Re: [11.6] WALs recovery ordering with Restore Command - timelines

2019-12-06 Thread Pavel Suderevsky
One more log example:
>
> 2019-12-06 07:11:16 CST  LOG:  database system was shut down in recovery
> at 2019-12-06 07:11:08 CST
> Searching WAL: 0022.history, location: pg_wal/RECOVERYHISTORY
> 2019-12-06 07:11:16 CST  LOG:  restored log file "0022.history" from
> archive
> Searching WAL: 0023.history, location: pg_wal/RECOVERYHISTORY
> 2019-12-06 07:11:16 CST  LOG:  entering standby mode
> Searching WAL: 0022.history, location: pg_wal/RECOVERYHISTORY
> 2019-12-06 07:11:16 CST  LOG:  restored log file "0022.history" from
> archive
> Searching WAL: 002218C6003F, location: pg_wal/RECOVERYXLOG
> Searching WAL: 002118C6003F, location: pg_wal/RECOVERYXLOG
> 2019-12-06 07:11:20 CST  LOG:  restored log file
> "002118C6003F" from archive
> Searching WAL: 0021.history, location: pg_wal/RECOVERYHISTORY
> 2019-12-06 07:11:20 CST  LOG:  restored log file "0021.history" from
> archive
> Searching WAL: 002218BF001B, location: pg_wal/RECOVERYXLOG
> Searching WAL: 002118BF001B, location: pg_wal/RECOVERYXLOG
> 2019-12-06 07:11:27 CST  LOG:  restored log file
> "002118BF001B" from archive
> 2019-12-06 07:11:27 CST  LOG:  redo starts at 18BF/1B311260
> Searching WAL: 002218BF001C, location: pg_wal/RECOVERYXLOG
> Searching WAL: 002118BF001C, location: pg_wal/RECOVERYXLOG
> 2019-12-06 07:11:34 CST  LOG:  restored log file
> "002118BF001C" from archive
> Searching WAL: 002218BF001D, location: pg_wal/RECOVERYXLOG
> Searching WAL: 002118BF001D, location: pg_wal/RECOVERYXLOG
> 2019-12-06 07:11:40 CST  LOG:  restored log file
> "002118BF001D" from archive
> Searching WAL: 002218BF001E, location: pg_wal/RECOVERYXLOG
> Searching WAL: 002118BF001E, location: pg_wal/RECOVERYXLOG
> 2019-12-06 07:11:46 CST  LOG:  restored log file
> "002118BF001E" from archive
> Searching WAL: 002218BF001F, location: pg_wal/RECOVERYXLOG
> Searching WAL: 002118BF001F, location: pg_wal/RECOVERYXLOG
> 2019-12-06 07:11:53 CST  LOG:  restored log file
> "002118BF001F" from archive
>
Command:
*restore_command = 'echo -e "Searching WAL: %f, location: %p";
/usr/bin/pgbackrest --stanza=platform archive-get %f "%p"'*

As you can see Postgres tries restoring* 0022** WALs *before timeline
switch LSN* is reached while restoring *0021**.
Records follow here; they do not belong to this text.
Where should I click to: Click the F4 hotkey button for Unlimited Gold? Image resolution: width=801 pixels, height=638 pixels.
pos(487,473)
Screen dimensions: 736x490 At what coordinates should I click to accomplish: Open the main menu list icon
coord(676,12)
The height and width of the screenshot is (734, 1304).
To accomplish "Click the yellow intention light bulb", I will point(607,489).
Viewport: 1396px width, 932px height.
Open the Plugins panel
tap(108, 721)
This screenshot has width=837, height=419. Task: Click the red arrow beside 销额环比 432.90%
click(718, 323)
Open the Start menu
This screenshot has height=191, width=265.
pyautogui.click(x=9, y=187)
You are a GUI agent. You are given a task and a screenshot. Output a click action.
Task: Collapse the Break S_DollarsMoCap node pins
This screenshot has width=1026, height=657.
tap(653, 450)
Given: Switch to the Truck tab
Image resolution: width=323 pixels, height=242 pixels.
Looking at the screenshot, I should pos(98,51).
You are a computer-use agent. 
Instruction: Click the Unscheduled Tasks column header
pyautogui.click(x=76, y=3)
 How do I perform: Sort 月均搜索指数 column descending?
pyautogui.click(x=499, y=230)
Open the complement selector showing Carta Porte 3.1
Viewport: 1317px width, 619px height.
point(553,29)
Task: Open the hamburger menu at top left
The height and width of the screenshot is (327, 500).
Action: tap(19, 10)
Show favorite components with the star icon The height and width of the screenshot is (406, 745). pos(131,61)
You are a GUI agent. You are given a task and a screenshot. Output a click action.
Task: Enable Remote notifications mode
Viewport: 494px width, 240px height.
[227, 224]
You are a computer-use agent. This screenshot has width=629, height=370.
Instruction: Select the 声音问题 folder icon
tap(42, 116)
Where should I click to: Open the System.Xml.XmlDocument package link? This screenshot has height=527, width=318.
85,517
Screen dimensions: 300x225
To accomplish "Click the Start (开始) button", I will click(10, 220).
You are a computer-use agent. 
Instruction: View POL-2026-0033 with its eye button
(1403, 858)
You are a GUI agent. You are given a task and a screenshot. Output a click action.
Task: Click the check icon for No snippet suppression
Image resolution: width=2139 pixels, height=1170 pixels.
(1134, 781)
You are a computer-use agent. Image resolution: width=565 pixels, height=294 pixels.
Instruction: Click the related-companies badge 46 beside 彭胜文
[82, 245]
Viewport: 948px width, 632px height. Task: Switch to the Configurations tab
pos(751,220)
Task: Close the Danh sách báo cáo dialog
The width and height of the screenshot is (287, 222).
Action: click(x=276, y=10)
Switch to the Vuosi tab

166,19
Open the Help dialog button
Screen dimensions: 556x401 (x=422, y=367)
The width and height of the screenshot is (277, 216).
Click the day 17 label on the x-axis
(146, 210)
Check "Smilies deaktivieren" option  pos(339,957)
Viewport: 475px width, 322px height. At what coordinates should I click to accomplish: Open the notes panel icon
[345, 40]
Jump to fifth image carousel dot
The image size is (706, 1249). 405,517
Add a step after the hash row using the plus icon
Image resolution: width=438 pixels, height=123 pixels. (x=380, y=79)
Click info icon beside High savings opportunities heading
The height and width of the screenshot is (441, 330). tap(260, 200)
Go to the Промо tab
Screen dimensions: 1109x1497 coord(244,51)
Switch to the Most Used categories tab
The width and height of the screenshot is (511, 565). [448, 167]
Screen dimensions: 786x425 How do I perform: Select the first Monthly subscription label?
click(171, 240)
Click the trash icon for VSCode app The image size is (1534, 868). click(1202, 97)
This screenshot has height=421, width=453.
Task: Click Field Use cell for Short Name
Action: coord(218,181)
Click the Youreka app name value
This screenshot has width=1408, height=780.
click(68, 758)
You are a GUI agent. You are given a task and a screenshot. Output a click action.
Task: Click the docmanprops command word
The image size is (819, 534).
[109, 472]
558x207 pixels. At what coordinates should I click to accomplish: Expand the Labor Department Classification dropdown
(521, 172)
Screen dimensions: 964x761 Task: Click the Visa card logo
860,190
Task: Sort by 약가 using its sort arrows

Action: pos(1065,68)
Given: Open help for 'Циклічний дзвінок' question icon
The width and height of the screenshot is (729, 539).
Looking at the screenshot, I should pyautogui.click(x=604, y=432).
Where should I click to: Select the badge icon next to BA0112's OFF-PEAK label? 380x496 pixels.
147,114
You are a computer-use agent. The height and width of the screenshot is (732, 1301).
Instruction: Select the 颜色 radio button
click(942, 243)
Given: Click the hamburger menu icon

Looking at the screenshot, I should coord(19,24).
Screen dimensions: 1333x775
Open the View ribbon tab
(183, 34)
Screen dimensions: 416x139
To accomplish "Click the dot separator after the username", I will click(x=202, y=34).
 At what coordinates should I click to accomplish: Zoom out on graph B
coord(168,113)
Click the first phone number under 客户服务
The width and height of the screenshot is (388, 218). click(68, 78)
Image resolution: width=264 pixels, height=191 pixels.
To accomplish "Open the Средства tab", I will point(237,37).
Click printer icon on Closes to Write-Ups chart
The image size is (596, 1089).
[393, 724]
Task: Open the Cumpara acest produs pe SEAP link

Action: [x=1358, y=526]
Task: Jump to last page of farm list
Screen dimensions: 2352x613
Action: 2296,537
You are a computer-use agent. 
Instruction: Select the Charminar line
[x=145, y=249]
Should I resend this issue to a pgsql-bugs
<https://www.postgresql.org/list/pgsql-bugs/>?

пн, 25 нояб. 2019 г. в 23:26, Pavel Suderevsky :

> Hi,
>
> PostgreSQL 11.6
> Centos 7.6
> pgBackrest 2.19
>
>
> Case:
> Master is on timeline 15 while Standby that should be synchronized with
> Master as a hot standby is on timeline 13. WALs to be obtained from archive.
>
> recovery.conf:
> >primary_conninfo = 'user=usename host=10.10.10.3 port=5432 sslmode=prefer
> application_name=pg2'
> >recovery_target_timeline = 'latest'
> >restore_command = '/usr/bin/pgbackrest --stanza=platform archive-get %f
> "%p" --log-level-console info'
> >standby_mode = 'on'
>
> Standby recovery is done like that:
> 1. try restore 000F0A2700E5
> 2. unable to find 000F0A2700E5 in the archive
> 3. try restore 000E0A2700E5
> 4. found 000E0A2700E5 in the archive
> -- trying next WAL for BOTH timelines
> 1. try restore 000F0A2700E6
> 2. unable to find 000F0A2700E6 in the archive
> 3. try restore 000E0A2700E6
> 4. found 000E0A2700E6 in the archive
>
> Why does Postgres restore WALs not in a timelines order? First 13, then
> 14, then 15. Up to timeline switch position. WALs it try to restore for the
> latest timeline are deliberately not yet exist. It leads to terrible
> recovery performance because of long "unable to find" operations.
>


[11.6] WALs recovery ordering with Restore Command - timelines

2019-11-25 Thread Pavel Suderevsky
Hi,

PostgreSQL 11.6
Centos 7.6
pgBackrest 2.19


Case:
Master is on timeline 15 while Standby that should be synchronized with
Master as a hot standby is on timeline 13. WALs to be obtained from archive.

recovery.conf:
>primary_conninfo = 'user=usename host=10.10.10.3 port=5432 sslmode=prefer
application_name=pg2'
>recovery_target_timeline = 'latest'
>restore_command = '/usr/bin/pgbackrest --stanza=platform archive-get %f
"%p" --log-level-console info'
>standby_mode = 'on'

Standby recovery is done like that:
1. try restore 000F0A2700E5
2. unable to find 000F0A2700E5 in the archive
3. try restore 000E0A2700E5
4. found 000E0A2700E5 in the archive
-- trying next WAL for BOTH timelines
1. try restore 000F0A2700E6
2. unable to find 000F0A2700E6 in the archive
3. try restore 000E0A2700E6
4. found 000E0A2700E6 in the archive

Why does Postgres restore WALs not in a timelines order? First 13, then 14,
then 15. Up to timeline switch position. WALs it try to restore for the
latest timeline are deliberately not yet exist. It leads to terrible
recovery performance because of long "unable to find" operations.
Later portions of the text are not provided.